▶ [TASK STATEMENT]: Somewhere below is a line with "For every named" and, later, a line with "Вернуться назад (100, 2071)"; repeat those two lines and all the lines between them, exactly as they are.

▶ [SUPPLIED RECORDS]:
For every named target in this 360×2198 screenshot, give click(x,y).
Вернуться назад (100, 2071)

==

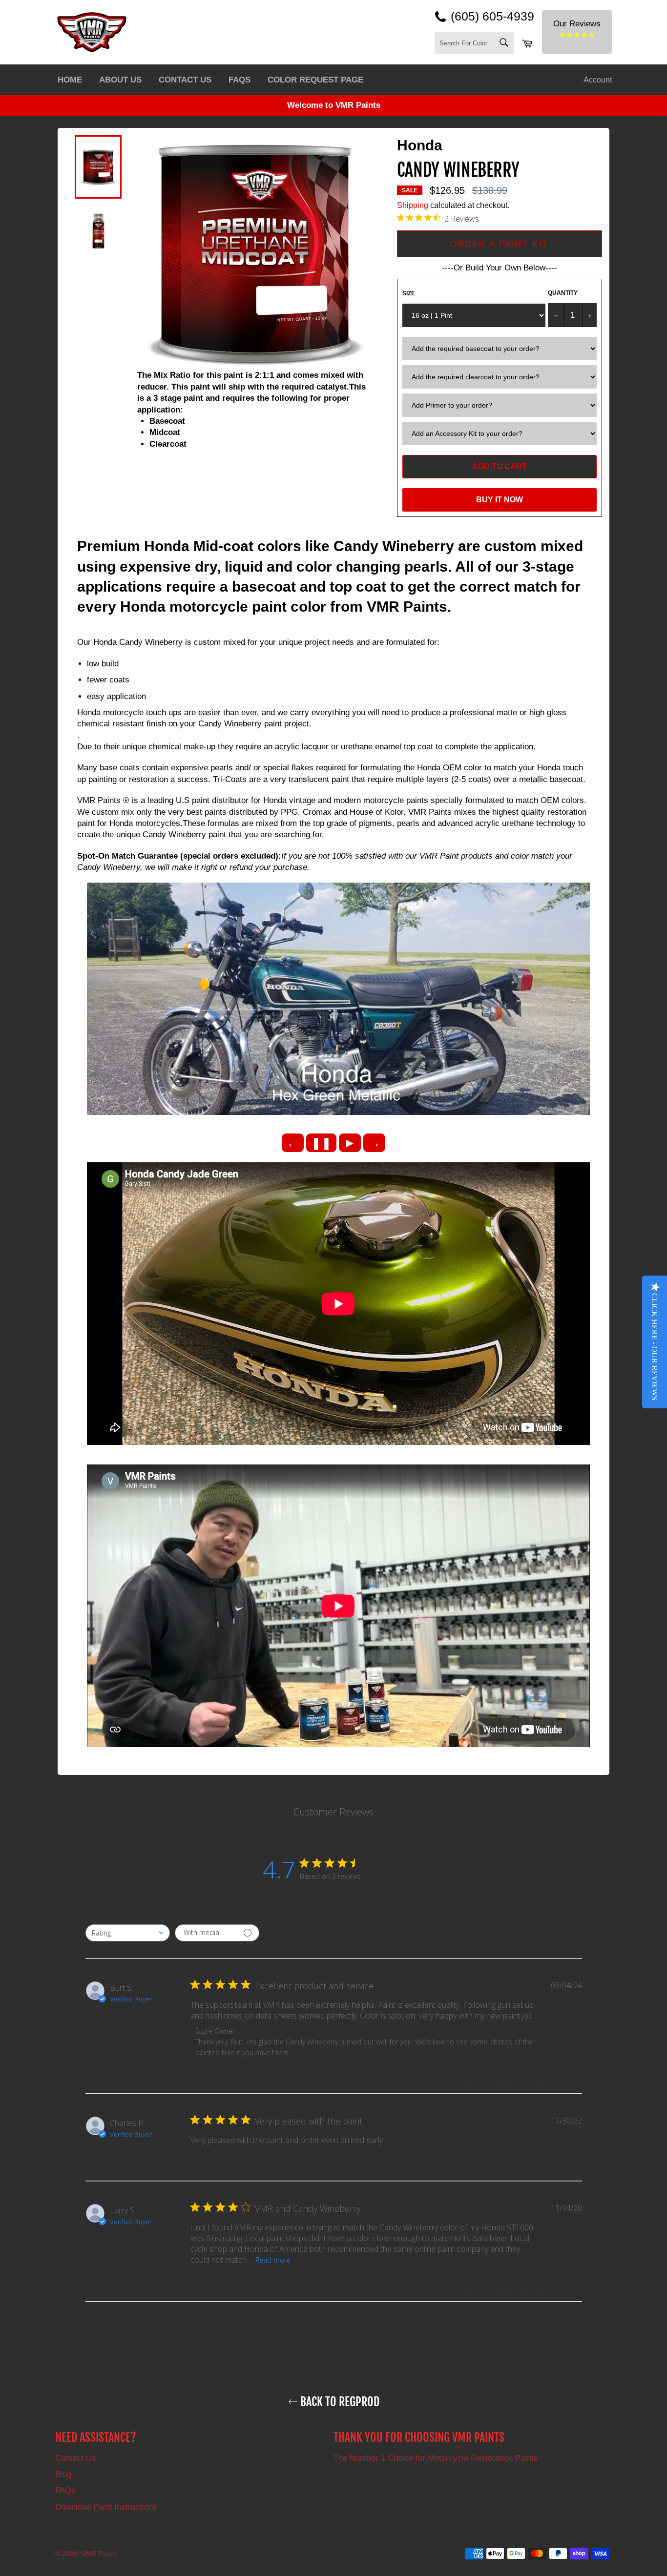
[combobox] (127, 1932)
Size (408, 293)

---

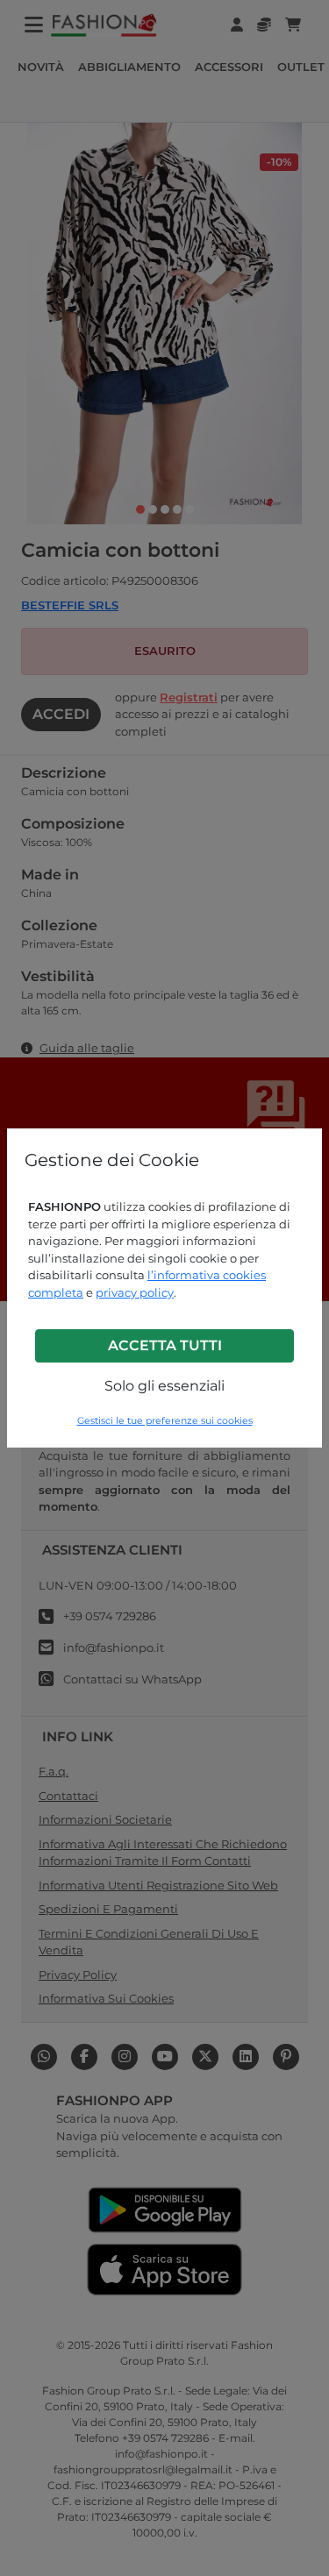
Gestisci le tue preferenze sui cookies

▶ [OUTPUT FOR THIS TASK]:
For every named target in this 360×2198 screenshot, give click(x,y).
Вернуться назад (100, 2071)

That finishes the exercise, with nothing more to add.